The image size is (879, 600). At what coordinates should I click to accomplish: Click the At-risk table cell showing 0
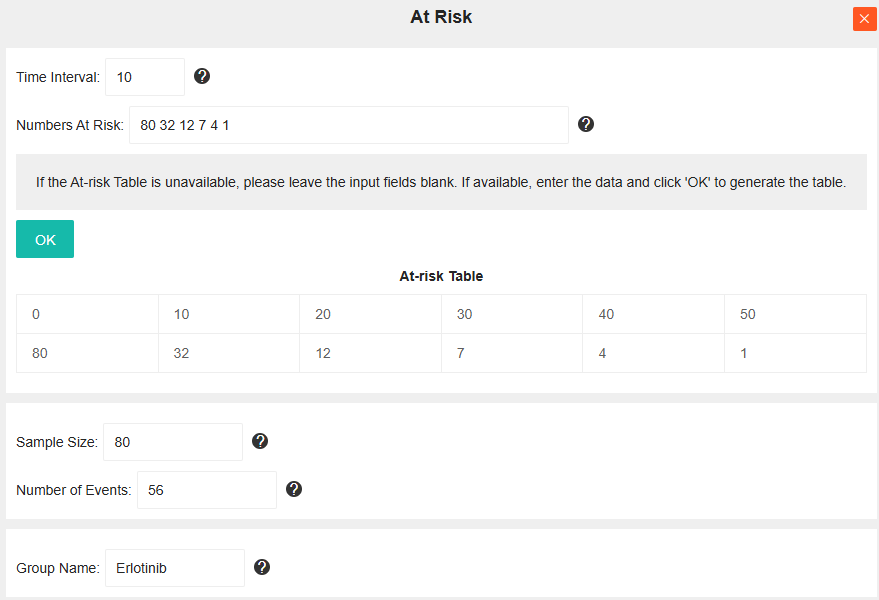(x=87, y=314)
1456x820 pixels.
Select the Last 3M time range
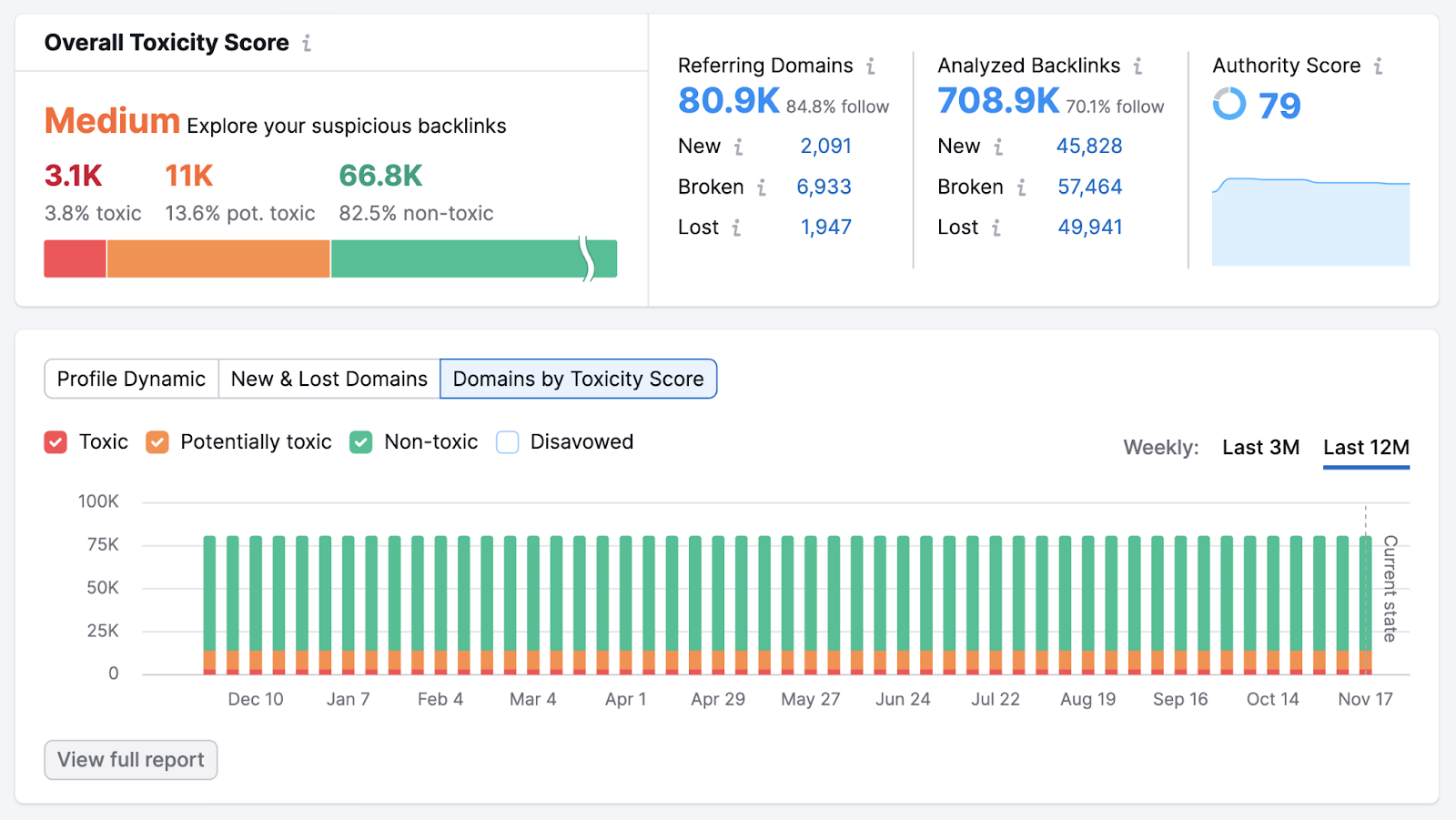coord(1260,447)
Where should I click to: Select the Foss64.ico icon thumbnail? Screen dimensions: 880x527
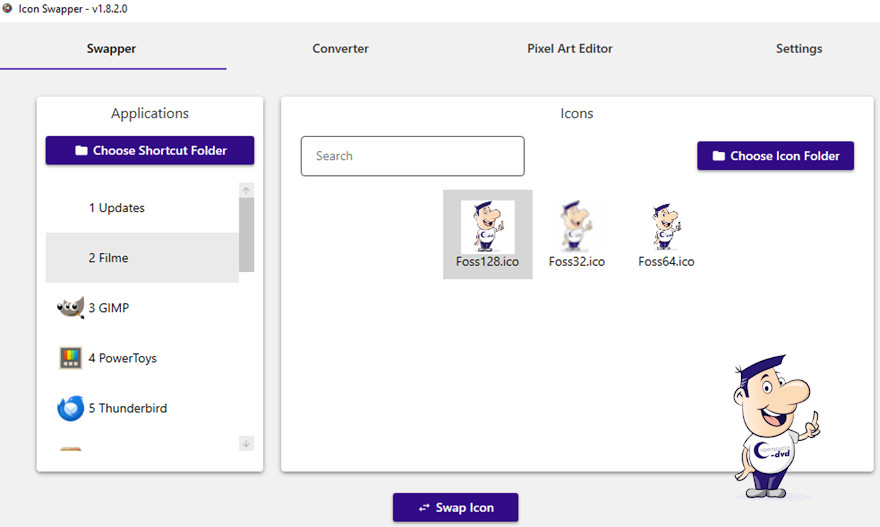666,227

:::::

TASK DESCRIPTION -> Where a line contains "1456x820 pixels.", begin there and transcribe every line through the last one of the records above, exactly and with no pictures.

WRITTEN RESPONSE ->
1456x820 pixels.
Select the Last 3M time range
coord(1260,447)
Where should I click to: Select the Foss64.ico icon thumbnail? Screen dimensions: 880x527
666,227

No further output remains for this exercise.